Ominous warnings that the Delta Variant-driven resurgence of COVID-19 would bring a daily tsunami of cases – over 10,000 – haven’t been borne out in Greece, where it’s expected the pandemic will crest by mid-August.
That could depend on the lagging vaccination drive that has seen only a little less than half the country fully inoculated, with a benchmark of 70 percent needed to slow the health crisis.
There was a 12 percent jump in cases from July 15-22 over the previous week when the daily infection rate doubled, with cases that had been as low as around 300 a day earlier in the summer jumping 10 times.
But as the rise is abating, health officials are reworking their estimates of the pandemic’s path and monitoring changing epidemiological data that had seen cases jump hard on islands where tourism workers don’t have to be vaccinated.
Forecast models cited by professor of Environmental Engineering at the Aristotle University of Thessaloniki, Dimosthenis Sarigiannis, found the fourth wave should peak Aug. 10-12, with a weekly average of around 3,400 daily cases.
He told SKAI TV that after that whatever happens will depend on vaccinations although the New Democracy government is still trying persuasion that has failed to move hard-core resisters, and not making shots mandatory except for health care workers.
“If we raise the rates (of vaccination) then we expect a stabilization, initially, followed by a drop.
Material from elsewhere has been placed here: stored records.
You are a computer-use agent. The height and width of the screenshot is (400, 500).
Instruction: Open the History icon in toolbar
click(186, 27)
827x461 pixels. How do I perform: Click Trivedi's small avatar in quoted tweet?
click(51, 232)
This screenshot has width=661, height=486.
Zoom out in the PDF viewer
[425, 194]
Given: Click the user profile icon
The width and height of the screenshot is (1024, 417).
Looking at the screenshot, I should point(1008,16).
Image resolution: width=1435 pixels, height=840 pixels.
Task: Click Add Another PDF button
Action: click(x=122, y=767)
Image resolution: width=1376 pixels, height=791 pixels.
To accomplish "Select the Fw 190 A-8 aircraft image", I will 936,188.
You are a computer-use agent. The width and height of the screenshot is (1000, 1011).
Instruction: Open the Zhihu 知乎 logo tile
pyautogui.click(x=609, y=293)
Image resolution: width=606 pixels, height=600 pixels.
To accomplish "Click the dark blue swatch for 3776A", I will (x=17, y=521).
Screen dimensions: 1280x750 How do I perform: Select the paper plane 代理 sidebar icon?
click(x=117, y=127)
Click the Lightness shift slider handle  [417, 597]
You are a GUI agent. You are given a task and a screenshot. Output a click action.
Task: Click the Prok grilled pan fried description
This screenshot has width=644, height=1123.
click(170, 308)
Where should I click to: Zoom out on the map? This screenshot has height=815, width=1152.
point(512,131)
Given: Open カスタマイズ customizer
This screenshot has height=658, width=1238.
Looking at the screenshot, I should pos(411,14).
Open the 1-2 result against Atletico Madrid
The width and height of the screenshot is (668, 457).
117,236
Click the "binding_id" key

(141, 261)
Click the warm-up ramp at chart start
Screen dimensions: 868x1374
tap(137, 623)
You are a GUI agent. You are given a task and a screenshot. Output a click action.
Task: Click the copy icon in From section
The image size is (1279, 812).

If we stay at current rates then the estimate is that there will be a stabilization at high levels, of around 3,400 per day, until the end of August and then a further increase from the fall,” he said.
Sarigiannis also noted there’s been a fall in cases in the biggest prefecture of Attica, which includes the Greek capital, only because many people have left the city and region for vacations, especially to their family villages.
The rise in cases in recent weeks coincided with an increase in testing due to more stringent inspections by health authorities and mandatory testing of passengers on ferry boats and airplanes, the report said.